Serbien und das deutsche Interesse am Lithium

Vor zwei Jahren wurde das Lithium Projekt des Bergbau Unternehmens Rio Tinto durch Proteste von Umweltbewegungen gestoppt. Im Jardar Tal werden große Vorkommen des Rohstoffes vermutet. Die Adern sollen bis ins Nachbarland Bosnien und Herzegowina reichen. Die Nachfrage nach Lithium ist weltweit enorm. Autobauer und Konsumgüterindustrie, vom Staubsauger bis zum Handy, verlangen nach dem Rohstoff und versuchen sich Quellen um fast jeden Preis zu sichern.

In Serbien ist Bundeskanzler Scholz jetzt überraschend zu Besuch gewesen, um vermutlich genau diese Interessen an den Lithium Vorkommen zu besprechen. Dabei ist die politische Lage in Serbien weiterhin alles andere als demokratisch. Im Gegenteil, die Wahlen vom Dezember 2023 haben OSZE und Europarat als „nicht fair“ bewertet. Präsident Vucic hat seine Macht über die Verwaltung benutzt, um die Wahlen zu seinen Gunsten zu verschieben. Als Wahlbeobachter der OSZE PV vor Ort habe ich dies selbst miterlebt: Gelenkte Berichterstattung der Medien, fehlerhafte Aufstellungen der Listen bis hin zu manch fragwürdigen Vorkommen in den Wahllokalen.

Generell ist unübersehbar, dass Serbien unter Präsident Vucic sich immer weiter vom EU-Kurs entfernt, aggressive Töne und Handlungen gegenüber den Nachbarn zur Regel werden und auch im Land selbst die Stimmung nicht wirklich stabil ist. Das Parlament nimmt sich regelmäßig selbst jegliche Kompetenz zur Regierungskontrolle, und die Regierung ist dem Präsidenten weitgehend untergeordnet. Die Opposition hat einen sehr schweren Stand, erfährt zuletzt von Wahlterminen, wird in der Arbeit an vielen Stellen blockiert und wird durch massive Wahlfälschungen behindert. Häufig sind falsche Wählerlisten und – vor allem in Belgrad, wo die Opposition besonders stark ist – zehntausende falsche Wahlbenachrichtigungen aufgetaucht. Dazu kommen Schikanen und sogar Übergriffe auf unabhängige Beobachter am Wahltag.

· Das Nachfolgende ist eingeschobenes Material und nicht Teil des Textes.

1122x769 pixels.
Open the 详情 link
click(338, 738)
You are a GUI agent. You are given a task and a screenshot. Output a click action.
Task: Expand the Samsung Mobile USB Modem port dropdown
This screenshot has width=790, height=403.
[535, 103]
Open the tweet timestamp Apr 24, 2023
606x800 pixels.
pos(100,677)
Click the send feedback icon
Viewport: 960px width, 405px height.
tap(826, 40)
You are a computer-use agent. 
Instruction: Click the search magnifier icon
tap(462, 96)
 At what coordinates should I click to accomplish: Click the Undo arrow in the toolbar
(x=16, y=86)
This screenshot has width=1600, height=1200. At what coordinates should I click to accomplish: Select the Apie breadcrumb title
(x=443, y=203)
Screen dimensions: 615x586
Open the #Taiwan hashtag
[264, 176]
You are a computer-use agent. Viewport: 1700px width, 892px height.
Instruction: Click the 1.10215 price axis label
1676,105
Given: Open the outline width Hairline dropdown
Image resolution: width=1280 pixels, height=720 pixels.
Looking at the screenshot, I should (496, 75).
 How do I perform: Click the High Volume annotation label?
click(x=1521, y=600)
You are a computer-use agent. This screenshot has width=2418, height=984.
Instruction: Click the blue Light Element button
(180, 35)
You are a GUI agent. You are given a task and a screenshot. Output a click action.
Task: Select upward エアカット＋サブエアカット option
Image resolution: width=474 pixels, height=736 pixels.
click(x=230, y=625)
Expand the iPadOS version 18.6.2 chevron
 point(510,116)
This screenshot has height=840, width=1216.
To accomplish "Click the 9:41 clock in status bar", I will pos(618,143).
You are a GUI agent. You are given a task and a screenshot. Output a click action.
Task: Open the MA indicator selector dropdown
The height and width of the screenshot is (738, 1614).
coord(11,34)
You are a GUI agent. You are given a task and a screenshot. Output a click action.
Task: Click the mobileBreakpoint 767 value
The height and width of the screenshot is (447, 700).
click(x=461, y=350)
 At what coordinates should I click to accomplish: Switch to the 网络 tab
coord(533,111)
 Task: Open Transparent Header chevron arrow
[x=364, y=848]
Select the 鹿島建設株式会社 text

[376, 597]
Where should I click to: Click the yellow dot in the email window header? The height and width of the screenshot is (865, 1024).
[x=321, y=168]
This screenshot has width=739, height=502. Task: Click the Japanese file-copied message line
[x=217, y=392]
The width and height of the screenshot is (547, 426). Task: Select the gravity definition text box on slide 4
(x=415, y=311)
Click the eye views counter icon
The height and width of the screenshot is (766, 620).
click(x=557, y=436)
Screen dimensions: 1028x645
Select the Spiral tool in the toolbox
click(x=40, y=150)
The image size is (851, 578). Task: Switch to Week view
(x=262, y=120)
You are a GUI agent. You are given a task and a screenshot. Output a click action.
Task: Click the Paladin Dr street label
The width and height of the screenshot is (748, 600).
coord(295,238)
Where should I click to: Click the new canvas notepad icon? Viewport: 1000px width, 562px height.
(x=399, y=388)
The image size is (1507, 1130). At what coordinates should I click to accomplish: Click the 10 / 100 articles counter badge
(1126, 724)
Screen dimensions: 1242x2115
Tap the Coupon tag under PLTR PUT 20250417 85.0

Mit dieser Regierung nun ins Geschäft über Lithium zu kommen, gleicht dem berühmten Ritt auf der Rasierklinge. Der sehr fragwürdige autoritäre Kurs von Vucic darf nicht gestützt werden. Zugleich ist Deutschland für Serbien schon heute der wichtigste Handelspartner, über 70.000 Jobs hängen am deutschen Engagement in Serbien. Es kann nicht unser Interesse sein, das Land und die Menschen für den völlig absurden Kurs von Herrn Vucic zu bestrafen, mit dem die demokratische Opposition noch weiter zurückgeworfen wird. Auch die Umweltfragen sind keinesfalls gelöst, und den lokalen Behörden ist nicht zu trauen. Der Lithiumabbau ist wie jeder Bergbau mit erheblichen Eingriffen in die Natur verbunden. Gut, wenn Deutschland hohe Standards ansetzt und den Abbau bestmöglich gestalten will. Dafür darf aber die Regierung Serbiens nicht aus der Verantwortung gelassen werden. Darum fordere ich zwei Dinge: Zum einen darf keines der Unternehmen dem Wohl des Regimes dienen. Und zweitens: die Auflagen zum Umweltschutz müssen von der Regierung begrüßt und von der Verwaltung vor Ort auch geleistet werden. Eine Kontrolle durch NGO’s vor Ort und international wird weiterhin diesen Prozess kritisch begleiten.